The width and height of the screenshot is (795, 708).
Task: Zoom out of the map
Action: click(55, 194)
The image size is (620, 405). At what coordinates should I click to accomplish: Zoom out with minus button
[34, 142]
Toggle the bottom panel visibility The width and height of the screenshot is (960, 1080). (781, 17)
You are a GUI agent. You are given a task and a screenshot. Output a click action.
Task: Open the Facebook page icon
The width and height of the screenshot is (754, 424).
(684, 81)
---
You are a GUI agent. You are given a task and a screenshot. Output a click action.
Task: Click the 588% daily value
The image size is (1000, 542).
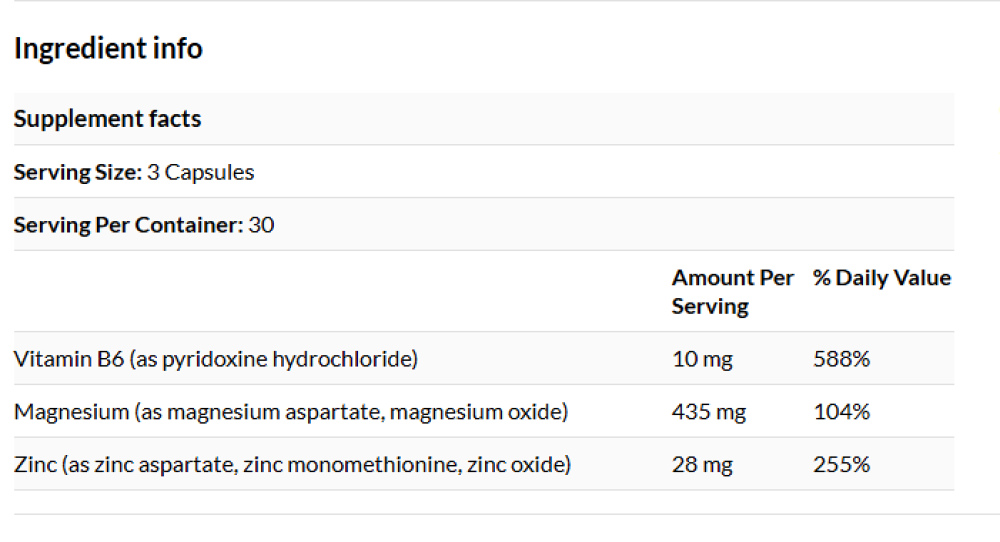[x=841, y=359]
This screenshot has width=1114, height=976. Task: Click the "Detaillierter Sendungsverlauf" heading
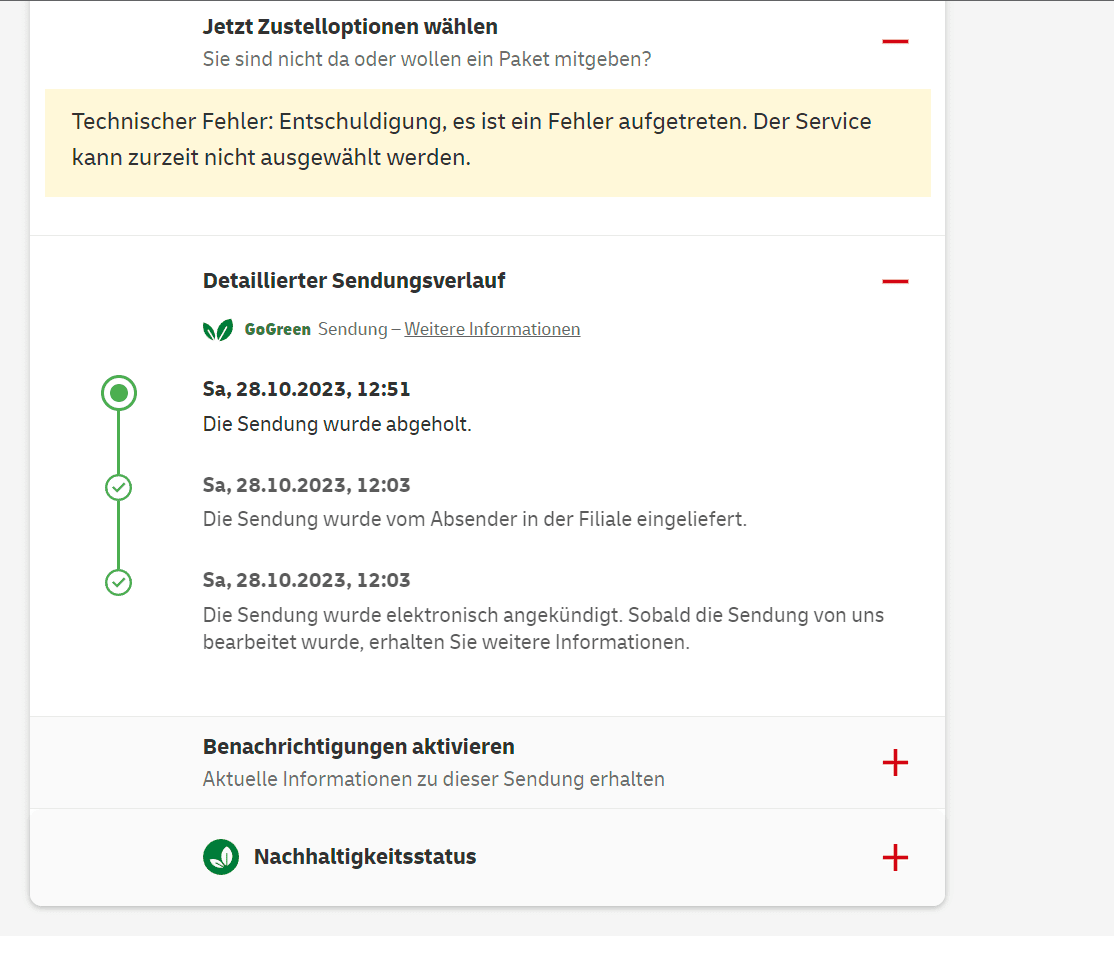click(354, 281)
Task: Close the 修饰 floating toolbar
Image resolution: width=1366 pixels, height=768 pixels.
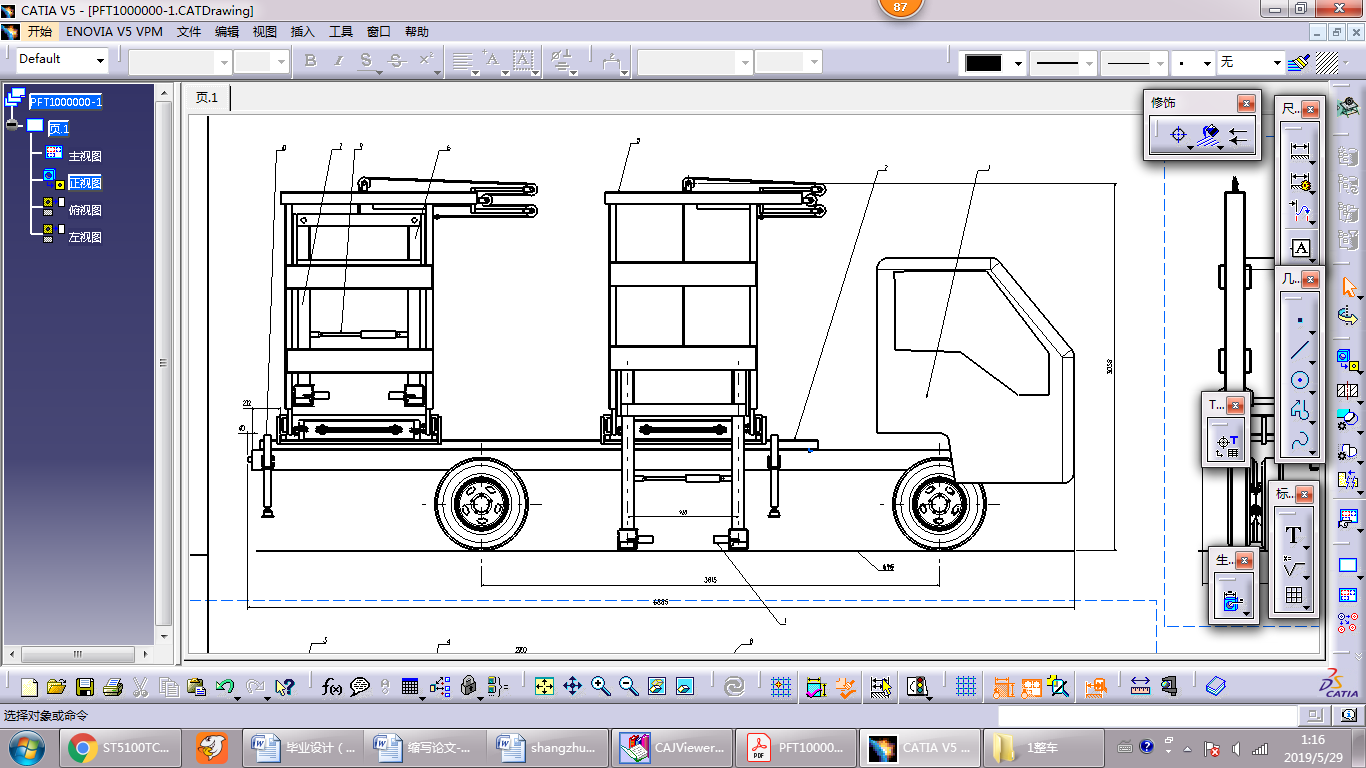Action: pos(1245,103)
--
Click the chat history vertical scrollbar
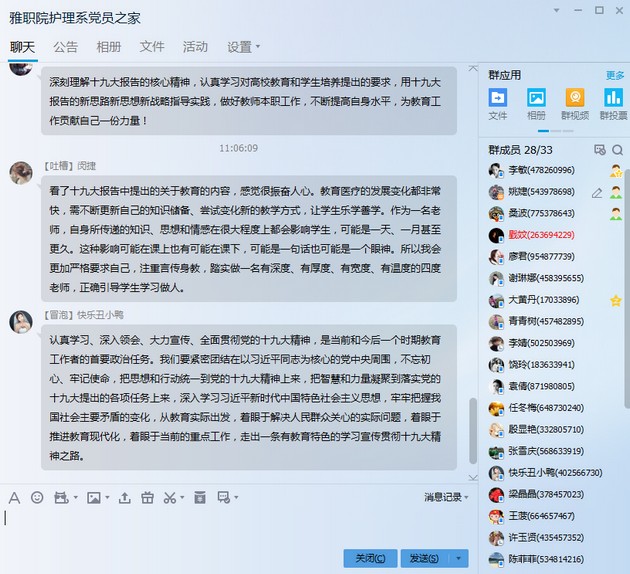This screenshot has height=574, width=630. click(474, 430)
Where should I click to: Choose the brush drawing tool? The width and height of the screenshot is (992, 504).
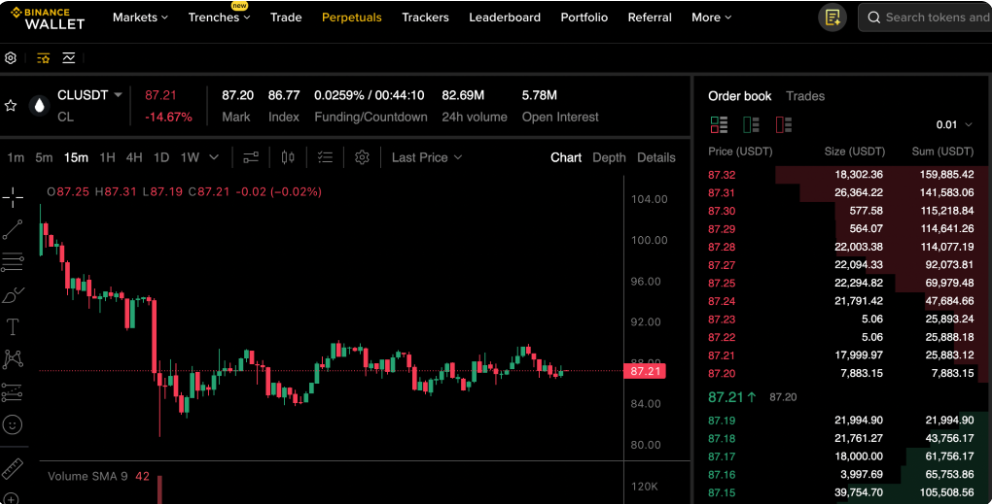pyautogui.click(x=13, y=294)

| Description of the task |
Above are the entries. Quote exactly the lines from the one bearing "The image size is (620, 405)." through the one bearing "Task: Open the Facebook page icon".

| The answer |
The image size is (620, 405). At what coordinates should I click to accomplish: Zoom out with minus button
[34, 142]
Toggle the bottom panel visibility The width and height of the screenshot is (960, 1080). (781, 17)
You are a GUI agent. You are given a task and a screenshot. Output a click action.
Task: Open the Facebook page icon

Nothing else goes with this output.